After 3200 ps, a further jump in RMSD and Rg is observed leading to a state where these values fluctuate markedly. This highly disordered state, showing a measure of heterogeneity, is the denatured ensemble, in which the salt-bridge interaction that characterized the intermediate state is also lost. There is a significant jump in the distance between the Asp9 and Arg 16 sidechains after this time. As a result, there are no native contacts in this state. This is represented by structures in figures 3e and 3f.

In this manuscript, I also discuss a new method for identifying sufficiently populated states during the course of an MD simulation. The idea is that each state is to a large extent topologically different from any other state and can be characterized by an approximately Gaussian distribution of the radius of gyration. This is to be expected because each state lies at a defined height in the free-energy well. In this simulation it can be observed that transitions from one state to another are characterized by a significant jump in the radius of gyration. The distribution of the radius of gyration was determined for each of the three states and for the entire time-evolving system. For each of the three ensembles and for the entire time duration, the distribution was calculated over the ranges of values shown in table 1. It was found that Gaussian-like curves could be fitted for the three ensembles taken separately, while the distribution for the entire system was highly skewed (figure 4). The slight skew in the curve for the close-to-native state ensemble might be due to the inability to sufficiently demarcate the helix unwinding stages in the plot.

High-temperature unfolding molecular dynamics simulations of a Trp cage miniprotein construct have been carried out. This has shown that the process is two-stage, akin to the folding process results 3. The three ensembles, including the TSE, are shown to be Gaussian with respect to their Rg values.

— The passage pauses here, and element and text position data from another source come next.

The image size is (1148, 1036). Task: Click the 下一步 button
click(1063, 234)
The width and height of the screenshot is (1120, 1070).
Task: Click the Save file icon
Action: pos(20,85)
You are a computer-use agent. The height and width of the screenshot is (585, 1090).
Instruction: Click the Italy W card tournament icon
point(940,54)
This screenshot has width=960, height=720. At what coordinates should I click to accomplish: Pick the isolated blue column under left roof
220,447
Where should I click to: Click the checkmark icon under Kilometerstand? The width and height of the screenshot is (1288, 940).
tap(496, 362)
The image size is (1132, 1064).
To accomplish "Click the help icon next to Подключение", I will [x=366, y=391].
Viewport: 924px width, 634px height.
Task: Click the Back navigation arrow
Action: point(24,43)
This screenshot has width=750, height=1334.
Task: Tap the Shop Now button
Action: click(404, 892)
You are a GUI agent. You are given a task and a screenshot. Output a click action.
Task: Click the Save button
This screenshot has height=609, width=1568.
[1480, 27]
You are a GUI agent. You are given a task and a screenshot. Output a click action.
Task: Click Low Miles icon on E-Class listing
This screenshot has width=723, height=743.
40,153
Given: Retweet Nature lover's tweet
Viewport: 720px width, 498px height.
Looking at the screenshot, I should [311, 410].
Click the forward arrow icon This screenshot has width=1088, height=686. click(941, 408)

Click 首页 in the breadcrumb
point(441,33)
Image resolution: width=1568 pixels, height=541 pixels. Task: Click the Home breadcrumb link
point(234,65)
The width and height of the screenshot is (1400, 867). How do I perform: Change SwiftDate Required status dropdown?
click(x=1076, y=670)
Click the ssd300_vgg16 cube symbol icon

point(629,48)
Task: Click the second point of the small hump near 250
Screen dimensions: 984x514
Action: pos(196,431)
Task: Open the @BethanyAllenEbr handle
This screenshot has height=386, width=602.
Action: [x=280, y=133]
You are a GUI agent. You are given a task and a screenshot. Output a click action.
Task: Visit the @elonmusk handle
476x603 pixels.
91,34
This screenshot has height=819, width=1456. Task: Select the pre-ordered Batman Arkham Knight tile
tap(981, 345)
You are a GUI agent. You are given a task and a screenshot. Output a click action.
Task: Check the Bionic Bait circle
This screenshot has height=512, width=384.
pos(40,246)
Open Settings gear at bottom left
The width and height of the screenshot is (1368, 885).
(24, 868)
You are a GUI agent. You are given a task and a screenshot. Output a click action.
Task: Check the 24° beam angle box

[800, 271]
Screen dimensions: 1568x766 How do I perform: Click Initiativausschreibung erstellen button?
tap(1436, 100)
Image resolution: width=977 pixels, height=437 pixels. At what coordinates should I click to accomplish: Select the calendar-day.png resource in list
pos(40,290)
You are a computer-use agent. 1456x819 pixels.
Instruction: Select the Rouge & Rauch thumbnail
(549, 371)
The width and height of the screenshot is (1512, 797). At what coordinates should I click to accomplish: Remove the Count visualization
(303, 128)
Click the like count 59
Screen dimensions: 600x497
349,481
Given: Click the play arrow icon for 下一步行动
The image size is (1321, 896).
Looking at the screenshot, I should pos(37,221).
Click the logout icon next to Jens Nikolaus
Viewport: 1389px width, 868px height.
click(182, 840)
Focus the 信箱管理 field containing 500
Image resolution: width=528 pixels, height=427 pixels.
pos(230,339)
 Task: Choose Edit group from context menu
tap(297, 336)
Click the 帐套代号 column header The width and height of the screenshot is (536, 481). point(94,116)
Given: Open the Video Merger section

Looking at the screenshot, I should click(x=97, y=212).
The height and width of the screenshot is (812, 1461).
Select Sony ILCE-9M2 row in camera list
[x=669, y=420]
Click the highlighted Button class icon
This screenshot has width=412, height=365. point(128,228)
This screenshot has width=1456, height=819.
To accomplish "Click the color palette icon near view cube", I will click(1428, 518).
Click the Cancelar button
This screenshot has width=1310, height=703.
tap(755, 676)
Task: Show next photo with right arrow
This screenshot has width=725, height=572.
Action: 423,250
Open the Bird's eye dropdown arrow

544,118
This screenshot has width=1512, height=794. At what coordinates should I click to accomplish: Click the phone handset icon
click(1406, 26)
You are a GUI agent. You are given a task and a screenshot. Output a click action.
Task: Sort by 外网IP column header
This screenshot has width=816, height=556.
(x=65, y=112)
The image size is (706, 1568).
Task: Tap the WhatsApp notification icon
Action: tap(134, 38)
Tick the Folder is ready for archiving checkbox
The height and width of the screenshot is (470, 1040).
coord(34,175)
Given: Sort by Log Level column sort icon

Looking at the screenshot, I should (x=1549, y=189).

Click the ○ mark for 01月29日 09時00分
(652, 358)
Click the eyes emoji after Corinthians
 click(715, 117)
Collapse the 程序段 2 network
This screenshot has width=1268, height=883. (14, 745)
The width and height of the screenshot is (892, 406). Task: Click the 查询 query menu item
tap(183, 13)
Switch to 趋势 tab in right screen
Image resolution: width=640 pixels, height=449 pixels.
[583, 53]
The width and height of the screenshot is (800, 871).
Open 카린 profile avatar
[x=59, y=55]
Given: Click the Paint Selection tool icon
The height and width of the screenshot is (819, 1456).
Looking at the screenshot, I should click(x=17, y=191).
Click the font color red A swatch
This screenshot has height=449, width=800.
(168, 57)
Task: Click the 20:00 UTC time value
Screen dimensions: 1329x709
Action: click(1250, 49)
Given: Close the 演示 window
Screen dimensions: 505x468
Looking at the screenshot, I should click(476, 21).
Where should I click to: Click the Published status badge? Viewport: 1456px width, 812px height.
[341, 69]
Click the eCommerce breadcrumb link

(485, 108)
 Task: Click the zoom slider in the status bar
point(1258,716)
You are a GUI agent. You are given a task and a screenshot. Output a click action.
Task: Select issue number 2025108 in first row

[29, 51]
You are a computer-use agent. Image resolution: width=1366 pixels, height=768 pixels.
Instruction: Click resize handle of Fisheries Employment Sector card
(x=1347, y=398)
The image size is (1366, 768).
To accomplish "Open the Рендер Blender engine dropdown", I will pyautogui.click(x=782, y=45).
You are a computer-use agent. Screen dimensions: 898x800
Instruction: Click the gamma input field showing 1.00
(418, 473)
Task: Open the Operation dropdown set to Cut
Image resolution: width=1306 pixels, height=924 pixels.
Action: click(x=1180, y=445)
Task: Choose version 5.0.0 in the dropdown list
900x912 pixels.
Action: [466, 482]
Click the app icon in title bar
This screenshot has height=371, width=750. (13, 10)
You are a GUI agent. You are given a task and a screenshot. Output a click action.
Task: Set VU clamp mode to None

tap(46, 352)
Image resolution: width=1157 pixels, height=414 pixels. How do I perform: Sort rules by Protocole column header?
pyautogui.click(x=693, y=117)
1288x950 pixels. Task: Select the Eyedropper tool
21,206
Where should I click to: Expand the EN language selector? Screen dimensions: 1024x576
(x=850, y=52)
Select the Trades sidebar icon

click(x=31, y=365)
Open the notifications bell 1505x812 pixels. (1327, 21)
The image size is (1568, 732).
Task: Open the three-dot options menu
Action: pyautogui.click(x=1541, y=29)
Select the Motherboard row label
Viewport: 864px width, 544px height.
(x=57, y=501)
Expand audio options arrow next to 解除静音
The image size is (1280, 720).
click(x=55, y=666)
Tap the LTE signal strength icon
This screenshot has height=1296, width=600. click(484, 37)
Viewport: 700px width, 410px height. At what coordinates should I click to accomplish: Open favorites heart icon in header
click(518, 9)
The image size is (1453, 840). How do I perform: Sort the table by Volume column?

The starting structures for the simulations were obtained from PDB 1L2Y 3. The first three models were used to carry out the 5 ns simulations and similar results were obtained with each. Results presented here correspond to model 1. All simulations were carried out using GROMACS 3.2 89, running on a single Fedora Linux system. The OPLS-AA force field was used. The peptide was solvated in a box containing approx. 500 water molecules 10. Periodic boundary conditions were employed to eliminate surface effects. Energy minimization with a tolerance of 2000 kJ/mol/nm was carried out using the Steepest Descent method. All bonds were constrained using LINCS 11. The system was loosely coupled to a temperature bath (at 498 K or 293 K) using Berendsen's method 12. Berendsen's pressure coupling was used. Long-range electrostatics was handled using the PME method 13. All potential cut-offs were set at 1 nm. The final MD simulations were carried out with a time-step of 2 fs and without any position restraints. All analyses were conducted using programs built within GROMACS. The RMSD values were obtained from a least square fit of the respective non-hydrogen atoms (main-chain and side-chain). The radius of gyration was also calculated for the whole protein minus hydrogens as an indicator of the compactness of the overall structure. The compiled DSSP 14, which was downloaded separately and run from GROMACS, was used to calculate secondary structure formation.

The author(s) declare that they have no competing interests.